Predict survivors from Titanic tragedy using Machine Learning in Python

Machine Learning has become the most important and used technology in the last ten years. Machine Learning is basically learning done by machine using data given to it. Machine Learning has basically two types –  Supervised Learning and Unsupervised Learning. In this tutorial, we will learn how to deal with a simple machine learning problem using Supervised Learning algorithms mainly Classification.

We already have the data of people who boarded titanic. Here we are going to input information of a particular person and get if that person survived or not. I have explored the titanic passenger’s data set and found some interesting patterns. In this tutorial, we will use data analysis and data visualization techniques to find patterns in data. Then we will use Machine learning algorithms to create a model for prediction.

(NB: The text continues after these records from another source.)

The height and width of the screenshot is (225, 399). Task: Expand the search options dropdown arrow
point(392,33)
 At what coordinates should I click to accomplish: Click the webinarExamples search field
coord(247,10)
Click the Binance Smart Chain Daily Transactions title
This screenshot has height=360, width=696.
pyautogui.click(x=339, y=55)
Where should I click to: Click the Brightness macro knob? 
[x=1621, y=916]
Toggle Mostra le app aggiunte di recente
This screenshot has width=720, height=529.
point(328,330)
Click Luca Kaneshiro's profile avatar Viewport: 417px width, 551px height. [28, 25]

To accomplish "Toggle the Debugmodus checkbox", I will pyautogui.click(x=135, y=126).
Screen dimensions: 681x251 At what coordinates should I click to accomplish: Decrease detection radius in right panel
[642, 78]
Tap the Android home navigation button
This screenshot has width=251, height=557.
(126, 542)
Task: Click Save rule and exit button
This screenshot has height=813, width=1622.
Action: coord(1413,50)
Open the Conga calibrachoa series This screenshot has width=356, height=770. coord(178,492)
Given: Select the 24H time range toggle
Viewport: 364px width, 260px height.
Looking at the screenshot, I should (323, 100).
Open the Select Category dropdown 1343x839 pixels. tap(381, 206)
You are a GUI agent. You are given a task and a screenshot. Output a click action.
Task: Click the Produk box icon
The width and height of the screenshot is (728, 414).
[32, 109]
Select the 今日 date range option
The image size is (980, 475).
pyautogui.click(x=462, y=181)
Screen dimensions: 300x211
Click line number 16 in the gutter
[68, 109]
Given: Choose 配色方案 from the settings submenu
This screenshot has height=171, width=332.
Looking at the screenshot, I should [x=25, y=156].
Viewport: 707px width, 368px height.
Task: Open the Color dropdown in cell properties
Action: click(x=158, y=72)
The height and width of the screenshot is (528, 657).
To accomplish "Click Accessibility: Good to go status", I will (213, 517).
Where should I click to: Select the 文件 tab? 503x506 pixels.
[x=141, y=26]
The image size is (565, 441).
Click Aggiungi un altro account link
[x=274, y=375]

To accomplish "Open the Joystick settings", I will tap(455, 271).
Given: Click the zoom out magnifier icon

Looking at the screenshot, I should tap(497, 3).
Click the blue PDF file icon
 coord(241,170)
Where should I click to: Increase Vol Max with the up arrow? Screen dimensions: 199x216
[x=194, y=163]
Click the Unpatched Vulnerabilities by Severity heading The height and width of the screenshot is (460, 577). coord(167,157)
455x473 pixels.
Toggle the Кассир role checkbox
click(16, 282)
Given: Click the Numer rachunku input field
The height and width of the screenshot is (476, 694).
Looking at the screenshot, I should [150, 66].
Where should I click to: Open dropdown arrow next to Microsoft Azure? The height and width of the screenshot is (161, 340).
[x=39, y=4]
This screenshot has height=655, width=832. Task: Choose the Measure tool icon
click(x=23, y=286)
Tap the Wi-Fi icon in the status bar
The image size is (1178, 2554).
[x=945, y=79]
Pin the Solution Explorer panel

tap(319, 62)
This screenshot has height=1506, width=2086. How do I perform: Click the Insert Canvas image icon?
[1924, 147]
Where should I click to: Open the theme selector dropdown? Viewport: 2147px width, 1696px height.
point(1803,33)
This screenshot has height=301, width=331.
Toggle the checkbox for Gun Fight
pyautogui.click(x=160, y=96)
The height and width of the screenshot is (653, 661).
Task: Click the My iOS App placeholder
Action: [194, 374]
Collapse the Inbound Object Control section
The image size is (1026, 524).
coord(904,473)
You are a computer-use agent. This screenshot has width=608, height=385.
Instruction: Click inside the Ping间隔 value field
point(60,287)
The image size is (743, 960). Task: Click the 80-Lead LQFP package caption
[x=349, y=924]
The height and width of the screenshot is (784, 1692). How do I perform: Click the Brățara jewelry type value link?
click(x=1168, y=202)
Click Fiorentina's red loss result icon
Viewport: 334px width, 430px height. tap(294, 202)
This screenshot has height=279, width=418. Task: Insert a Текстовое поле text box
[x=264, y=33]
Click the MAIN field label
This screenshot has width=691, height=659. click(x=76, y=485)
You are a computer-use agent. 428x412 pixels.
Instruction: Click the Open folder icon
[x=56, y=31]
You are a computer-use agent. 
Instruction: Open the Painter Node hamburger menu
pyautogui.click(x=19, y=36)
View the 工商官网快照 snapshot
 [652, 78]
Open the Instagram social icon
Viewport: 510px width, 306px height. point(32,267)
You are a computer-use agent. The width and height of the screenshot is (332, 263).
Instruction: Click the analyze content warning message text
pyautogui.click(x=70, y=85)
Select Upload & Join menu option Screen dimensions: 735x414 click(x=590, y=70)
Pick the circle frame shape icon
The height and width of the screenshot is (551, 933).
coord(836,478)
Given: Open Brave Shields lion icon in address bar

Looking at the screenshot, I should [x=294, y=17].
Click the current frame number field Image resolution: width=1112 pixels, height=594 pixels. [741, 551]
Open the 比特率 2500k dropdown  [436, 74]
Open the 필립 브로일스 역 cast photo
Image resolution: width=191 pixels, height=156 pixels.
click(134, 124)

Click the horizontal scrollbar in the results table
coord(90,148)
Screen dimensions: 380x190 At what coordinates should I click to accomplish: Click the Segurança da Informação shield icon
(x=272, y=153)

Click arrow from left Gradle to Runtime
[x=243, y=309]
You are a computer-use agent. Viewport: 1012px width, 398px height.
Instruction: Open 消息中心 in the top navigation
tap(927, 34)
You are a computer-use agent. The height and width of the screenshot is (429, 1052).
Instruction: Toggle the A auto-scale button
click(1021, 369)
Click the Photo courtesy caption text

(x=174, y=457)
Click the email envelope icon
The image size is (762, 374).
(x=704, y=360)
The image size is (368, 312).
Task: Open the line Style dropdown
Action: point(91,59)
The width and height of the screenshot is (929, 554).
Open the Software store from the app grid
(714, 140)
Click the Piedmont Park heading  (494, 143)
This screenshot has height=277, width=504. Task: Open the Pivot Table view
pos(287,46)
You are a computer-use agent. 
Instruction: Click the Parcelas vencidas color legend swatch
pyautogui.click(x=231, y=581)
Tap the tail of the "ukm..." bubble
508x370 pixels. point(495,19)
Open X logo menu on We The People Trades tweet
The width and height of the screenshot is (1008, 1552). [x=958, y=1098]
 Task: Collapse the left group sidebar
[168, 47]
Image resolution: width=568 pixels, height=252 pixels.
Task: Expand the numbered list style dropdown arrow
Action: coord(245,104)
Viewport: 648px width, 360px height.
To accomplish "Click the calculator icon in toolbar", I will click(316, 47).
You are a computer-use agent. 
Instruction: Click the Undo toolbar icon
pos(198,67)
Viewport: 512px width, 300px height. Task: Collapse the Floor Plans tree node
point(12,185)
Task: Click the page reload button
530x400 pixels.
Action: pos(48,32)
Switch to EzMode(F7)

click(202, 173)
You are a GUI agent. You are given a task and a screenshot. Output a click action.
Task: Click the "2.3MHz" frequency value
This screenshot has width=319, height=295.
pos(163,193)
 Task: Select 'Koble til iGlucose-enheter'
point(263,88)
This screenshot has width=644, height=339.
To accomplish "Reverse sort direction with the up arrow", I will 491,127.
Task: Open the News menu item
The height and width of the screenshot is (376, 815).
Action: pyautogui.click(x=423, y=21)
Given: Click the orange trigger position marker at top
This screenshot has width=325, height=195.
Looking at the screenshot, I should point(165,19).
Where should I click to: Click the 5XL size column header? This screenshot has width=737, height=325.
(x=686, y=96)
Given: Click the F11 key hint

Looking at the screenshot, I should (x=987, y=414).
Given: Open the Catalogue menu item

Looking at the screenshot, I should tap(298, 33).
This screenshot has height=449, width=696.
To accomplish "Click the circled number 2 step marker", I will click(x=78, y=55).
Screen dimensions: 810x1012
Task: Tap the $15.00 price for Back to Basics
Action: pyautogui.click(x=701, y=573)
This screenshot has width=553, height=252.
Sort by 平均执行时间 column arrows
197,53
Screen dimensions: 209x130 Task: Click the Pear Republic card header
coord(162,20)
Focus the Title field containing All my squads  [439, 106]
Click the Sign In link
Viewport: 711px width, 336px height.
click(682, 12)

In simple words, this article is to predict the survivors from the Titanic tragedy with Machine Learning in Python. Now continue through this post…

Importing Libraries

First, we import pandas Library that is used to deal with Dataframes. Then we import the numpy library that is used for dealing with arrays. These are the important libraries used overall for data analysis.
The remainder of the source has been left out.